The second edition of the book Structure and Interpretation of Computer Programs (SICP) in Org format.
The org file is based on SICP in Texinfo Format, but various automated and manual transformations had to be made in order to take advantage of certain Org features, like footnote, headline, and index links. The Babel source blocks all use the scheme
language. If you’re using the Geiser package you can set a default implementation in the variable geiser-default-implementation
, such as MIT/GNU Scheme.
The accompanying dir-locals.el file sets a couple variables and enables certain minor modes to improve your reading experience, but you’ll probably want to customize it. The most important minor mode for this book is Visual Line Mode and you’ll need to enable it because I’ve decided to use one line per paragraph instead of filling paragraphs (i.e. redistribute the line breaks according to a fixed fill column value). The reason is because SICP is a long book and I didn’t want to force other people to use my preferred way to break lines. All the source and example blocks are optimized for a minimum fill-column
of 72
. Ideally, this repository could have two different org files, one with filled paragraphs and another without it (any contribution is appreciated).
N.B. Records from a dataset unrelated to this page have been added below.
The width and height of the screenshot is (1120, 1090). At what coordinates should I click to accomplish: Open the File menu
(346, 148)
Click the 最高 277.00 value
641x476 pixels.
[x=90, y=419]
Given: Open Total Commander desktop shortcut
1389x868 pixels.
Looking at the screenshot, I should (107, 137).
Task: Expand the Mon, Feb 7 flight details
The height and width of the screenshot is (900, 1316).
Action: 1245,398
SICP has tons of source code and as an Emacs user, you wish more programming books also had an Org version so you could easily execute source code using Babel. There are countless Emacs and Org features you can leverage to read this book, and let’s be honest, your life revolves around Org mode, so why not?
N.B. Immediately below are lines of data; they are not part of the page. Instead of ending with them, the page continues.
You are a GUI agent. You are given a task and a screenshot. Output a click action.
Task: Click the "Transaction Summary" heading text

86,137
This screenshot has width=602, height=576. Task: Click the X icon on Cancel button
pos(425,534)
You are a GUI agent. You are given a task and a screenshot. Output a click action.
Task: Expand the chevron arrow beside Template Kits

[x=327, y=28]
The HTML export works just fine, but I didn’t manage to export it to PDF using pdfTeX 3.14159265-2.6-1.40.20
. It’d be nice to be able to generate the PDF version, but to be honest if that’s your goal then I’d highly recommend getting the PDF from sarabander/sicp-pdf or using the excellent online version optimized for HTML5.
If you find formatting issues in the Org version or just want to improve something, please, create an issue or submit a PR. Probably the easiest way to contribute is to read this book using your own fork, so that as you read the book you’re more likely to fix/improve it.